The focus of the Workshop was put on interplay of Anderson localization and many-body effects. Anderson localization, which is one of most fundamental and ubiquitous phenomena in the modern condensed matter physics, remains a vibrant research area sixty years after its discovery. Recent years have witnessed an outstanding interest in Anderson localization effects in the context of quantum many-body physics. Experimentally, it has become possible to explore localization phenomena in a variety of quantum many-body systems, including disordered semiconductors, electron glasses in amorphous systems, graphene and other Dirac materials, topological insulators, disordered superconducting films and wires, and cold-atom systems in magneto-optical traps. The Workshop involved a balance participation of experimentalists and theorists, with 80 participants in total, and collected many of the key researchers in the field. The central topics of the Workshop and the corresponding key speakers were:
Many-body localization: W. De Roeck (KU Leuven), S. Bera (IIT Bombay), S. Flach (Daejeon), U. Schneider (Cambridge), D. Abanin (Geneva), G. Pagano (Maryland), D. Luitz (MPIPKS), H. Pichler (Harvard)
Superconductor-insulator transitions: D. Shahar (Weizmann Inst.), I. Gornyi (KIT Karlsruhe), A. Fridman (Bar Ilan U), C. Strunk (U Regensburg), D. Popovic (Nat MagLab Tallahassee), T. Vojta (Missouri)
Localization and topology: H. Buhmann (Würzburg), R.-R. Du (Rice U), A. Po (MIT), M. Foster (Rice U). I. Gruzberg (Ohio)
Anderson localization in driven systems: R. Moessner (MPIPKS), S. Parameswaran (Oxford)
Anderson localization on random graphs modeling interacting systems: K. Tikhonov (KIT Karlsruhe), M. Tarzia (Sorbonne)
Disordered interacting quantum systems: A. Altland (Cologne), I. Burmistrov (Landau Inst.)
Anderson transitions: novel settings, advanced numerical approaches: G. Lemarié (Toulouse), V. Gurarie (Boulder), M. Pretko (Boulder), T. Ohtsuki (Sophia U), K. Slevin (Osaka)
One of highlights of the conference was the MPI Colloquium talk on “Probing many-body localization using ultracold atoms’ given by I. Bloch (MPI für Quantenoptik, Garching), one of pioneers of the field.

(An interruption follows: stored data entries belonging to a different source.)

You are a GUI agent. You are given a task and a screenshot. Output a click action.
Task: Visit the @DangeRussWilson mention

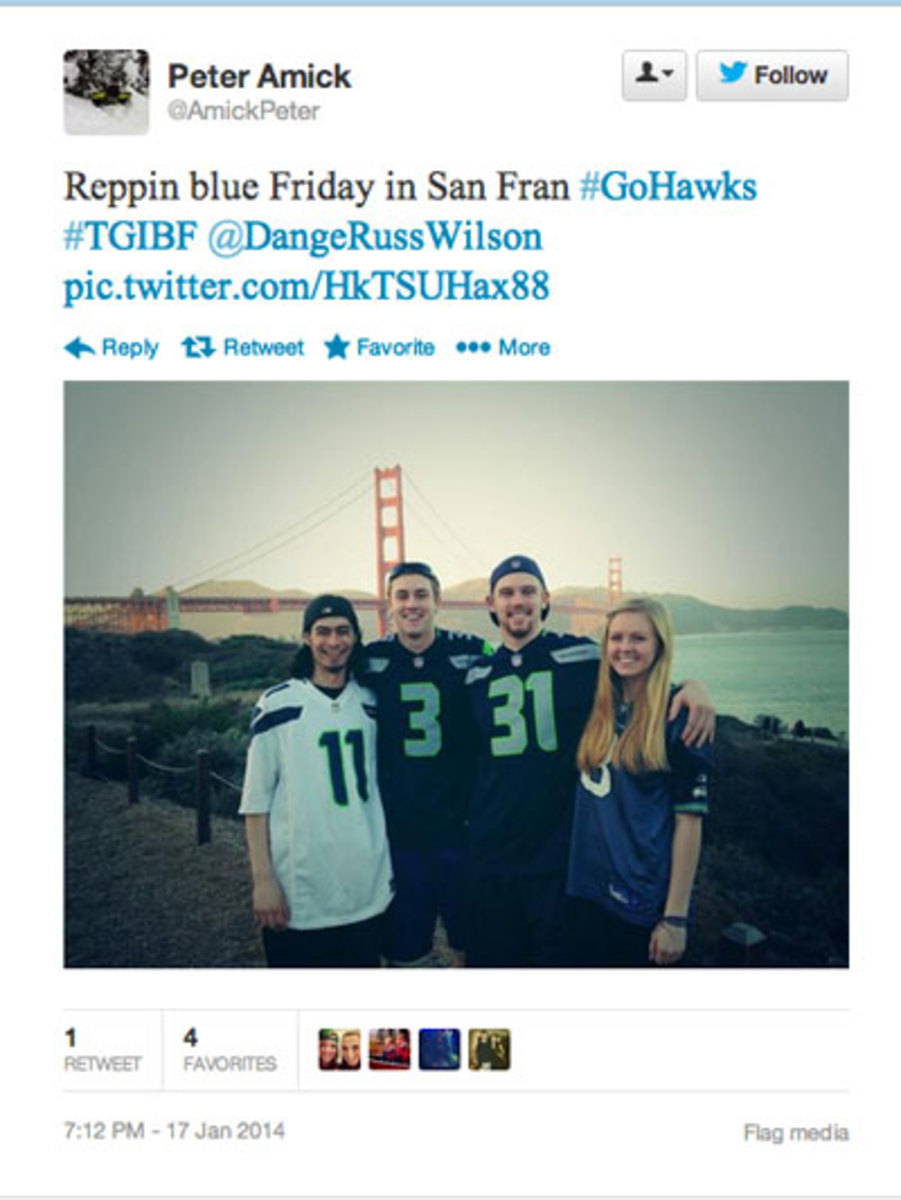tap(375, 237)
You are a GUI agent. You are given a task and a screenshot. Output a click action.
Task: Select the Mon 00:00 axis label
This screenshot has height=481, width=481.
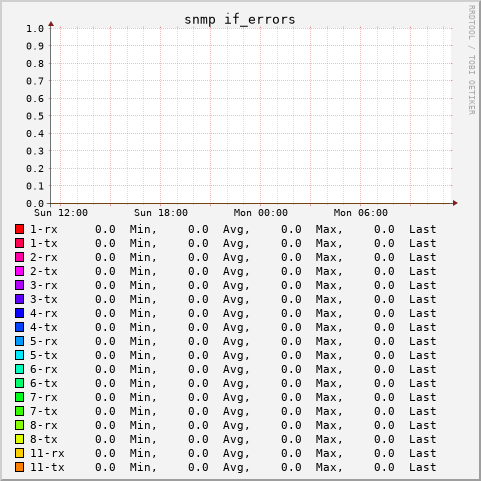[261, 213]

In addition to 28 invited talks, the conference program included 10 contributed talks as well as 32 posters presented at two poster sessions. Several invited talks, as well as almost all posters and contributed talks, were presented by young scientists who had an excellent opportunity to discuss their results with world-leading experts in the field. In particular, excellent talks were given by young researchers: E. Doggen (KIT Karlsruhe), S. Bera (IIT Bombay), M. Serbyn (IST Austria), D. Luitz (MPIPKS), Z. Lenarcic (Cologne), K. Tikhonov (KIT Karlsruhe), I. Protopopov (Geneva), H. Pichler (Harvard), M. Tezuki (Kyoto), X. Wan (Zhejiang), I. Khaimovich (MPIPKS).

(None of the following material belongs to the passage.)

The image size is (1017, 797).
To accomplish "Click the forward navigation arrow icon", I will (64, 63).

In our view, the Workshop was a highly successful event; there are several reasons why we think so. First, it offered a possibility of very fruitful discussions of the progress in the field and future perspectives. Without exception, each talk has been followed by an intensive sequence of questions and answers as well as comments. The discussions sometimes uncovered scientific controversies but were always constructive. This has given everyone in the audience a chance to monitor the status of affairs in different directions of the field. Second, we can definitely say from our own observations that the meeting promoted many collaborations and certainly also stimulated new ones. Third, we have received feedback from many participants who fully substantiated our impression. Our colleagues emphasized that the Workshop was very useful and stimulating for them.
We would like to thank the Institute staff, and in particular Maria de Haas, for outstanding organizational support.